What Merck and HIV access stakeholders will need to demonstrate after the agreement

The first measure of the agreement’s value will be the speed at which state formularies add IDVYNSO and whether programmes impose prior authorisation or other restrictions. Broad formulary availability would show that the negotiated economics are workable. Delayed or inconsistent listings would suggest that pricing, budget pressure or clinical positioning remains a barrier.

The second measure will be whether access reaches patients most likely to benefit from an alternative to integrase inhibitor-based or tenofovir-containing therapy. Total prescription volume alone will not reveal whether the agreement is improving care for underserved populations or merely shifting patients among already accessible regimens.
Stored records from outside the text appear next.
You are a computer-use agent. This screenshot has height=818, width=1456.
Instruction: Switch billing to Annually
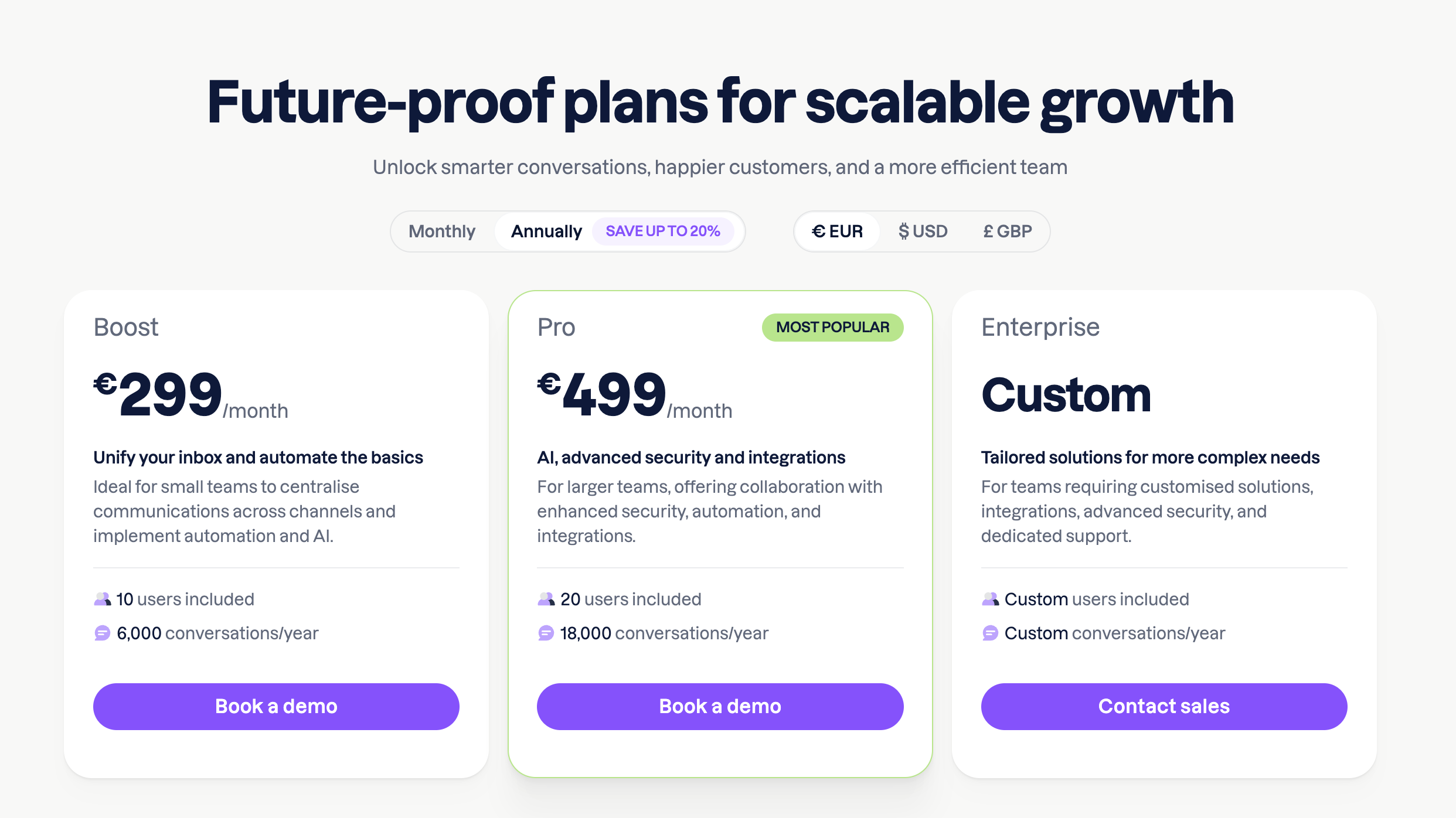coord(546,231)
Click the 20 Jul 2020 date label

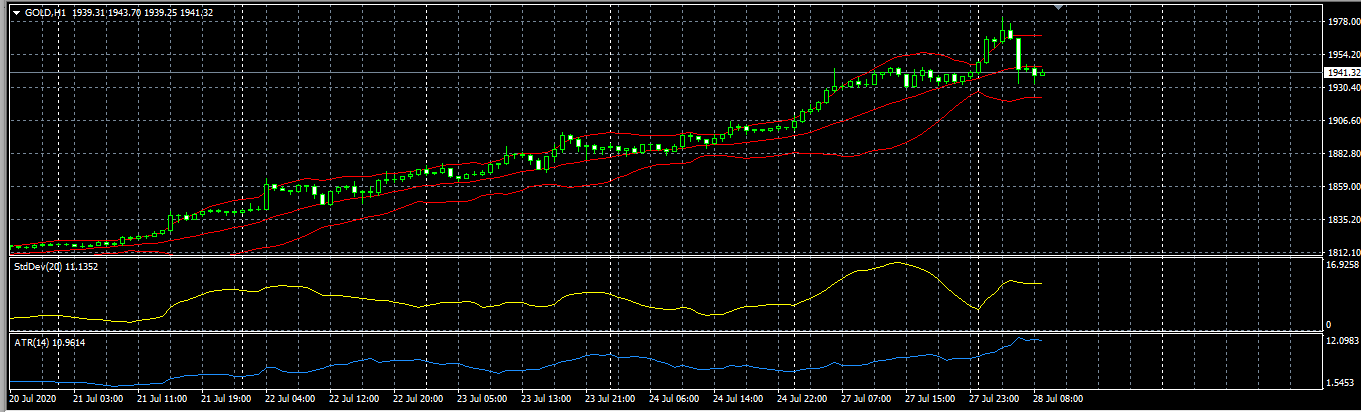point(30,398)
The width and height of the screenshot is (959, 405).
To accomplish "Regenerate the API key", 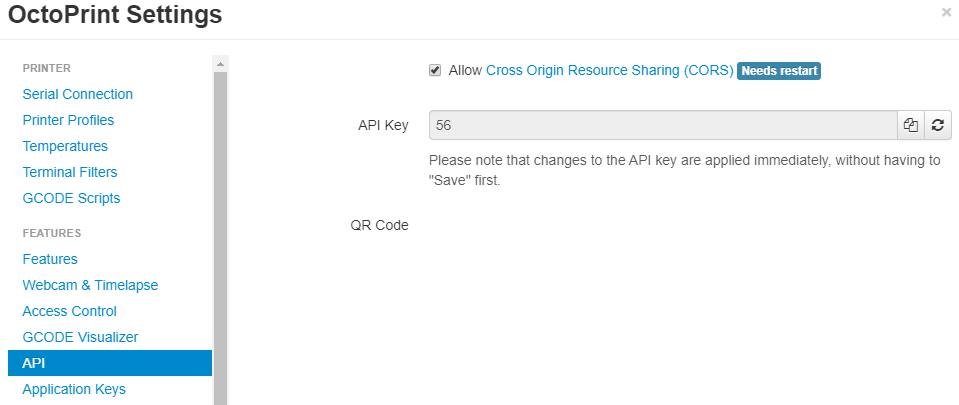I will click(x=938, y=125).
Real-world persistence, virologic control, resistance outcomes and discontinuation rates will also shape confidence. Trial evidence supports efficacy in carefully selected suppressed adults, but programme populations may have more complex treatment histories, unstable insurance coverage and greater administrative disruption. Those differences can expose implementation risks that controlled studies are not designed to measure.
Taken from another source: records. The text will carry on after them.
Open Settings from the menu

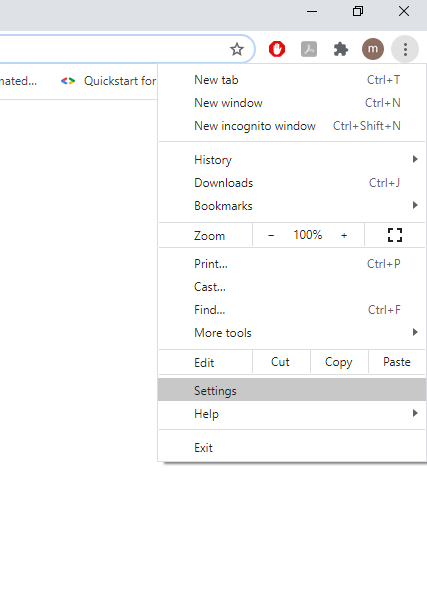coord(292,390)
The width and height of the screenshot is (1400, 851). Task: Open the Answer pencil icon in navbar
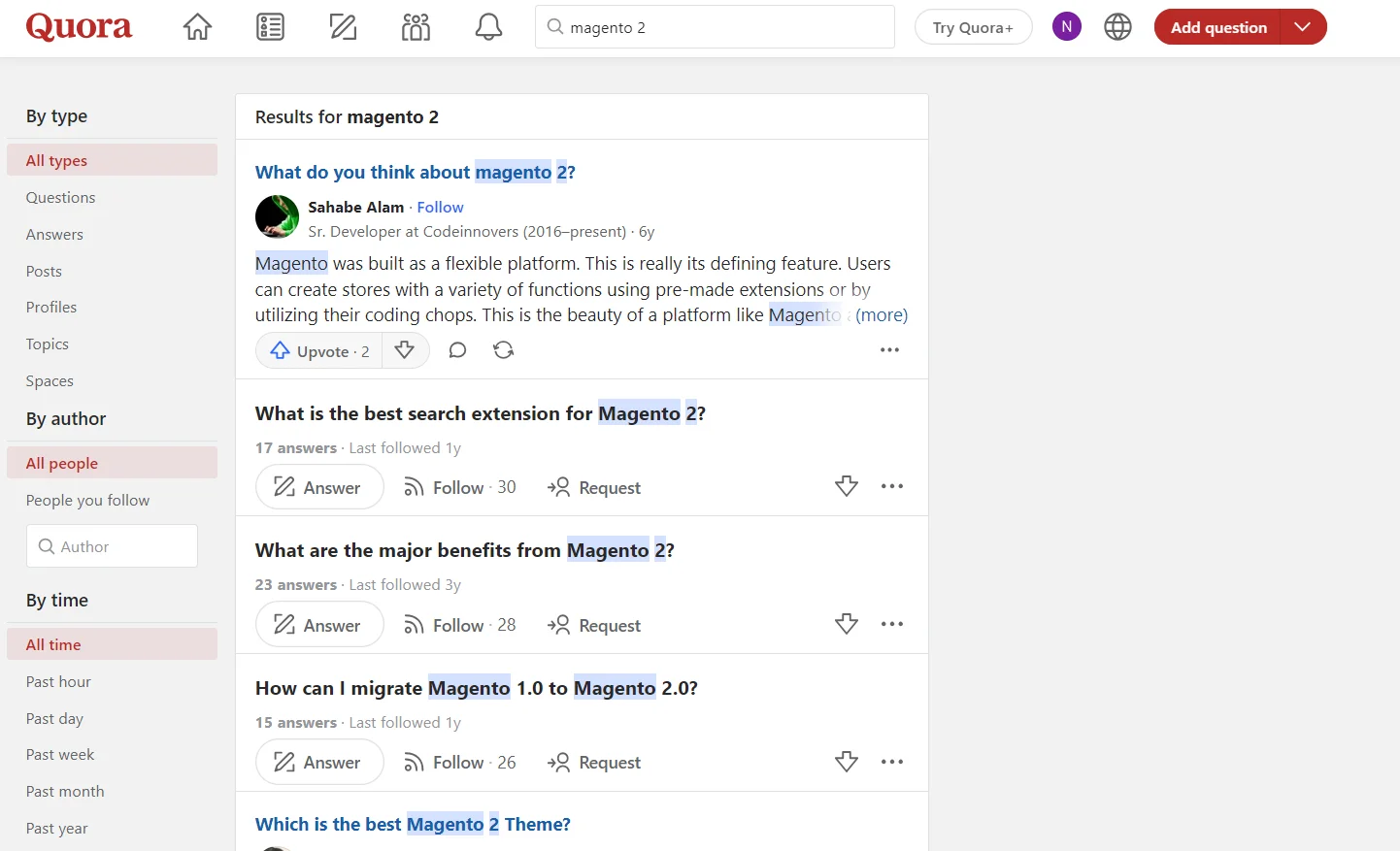coord(343,27)
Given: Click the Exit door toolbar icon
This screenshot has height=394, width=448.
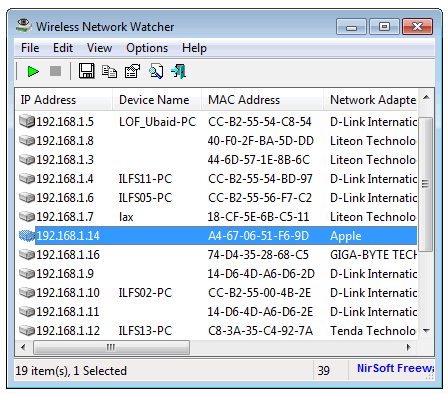Looking at the screenshot, I should coord(178,71).
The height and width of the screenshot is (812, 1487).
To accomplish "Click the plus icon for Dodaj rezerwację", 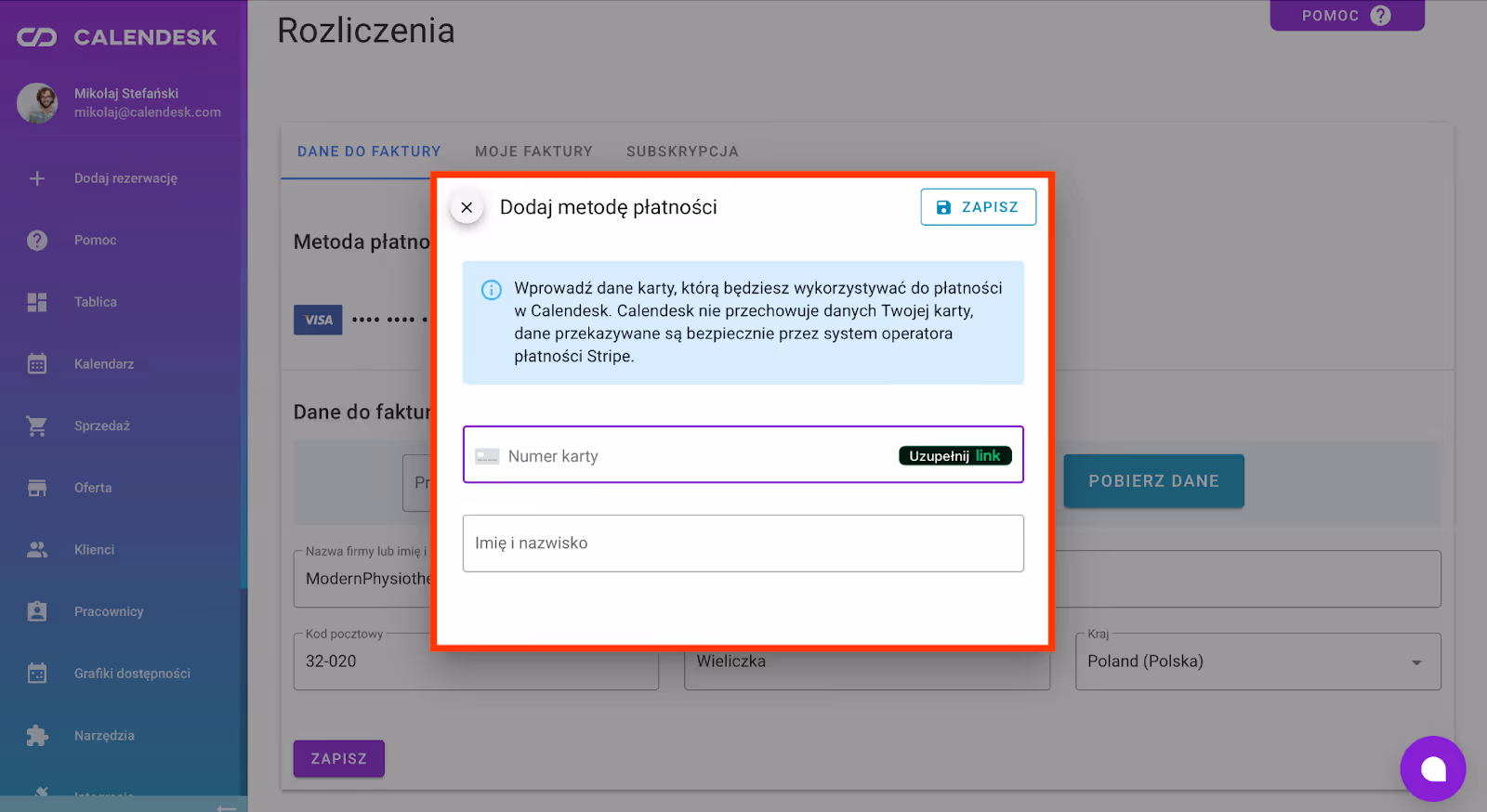I will 37,178.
For Merck, the agreement provides an opportunity to establish IDVYNSO within the United States HIV treatment infrastructure soon after approval. It also supports a broader islatravir strategy that includes investigational weekly treatment combinations and monthly oral prevention programmes. Successful access to the daily regimen could strengthen familiarity with the molecule, but setbacks involving tolerability, resistance selection or uneven reimbursement would affect confidence across the wider franchise.

The agreement is therefore meaningful without being transformative on its own. It addresses one of the essential conditions for adoption, an economically viable route into the safety net. The remaining test is whether state programmes, clinicians and patients find that IDVYNSO offers enough clinical value to justify a switch from therapies that are already suppressing the virus effectively.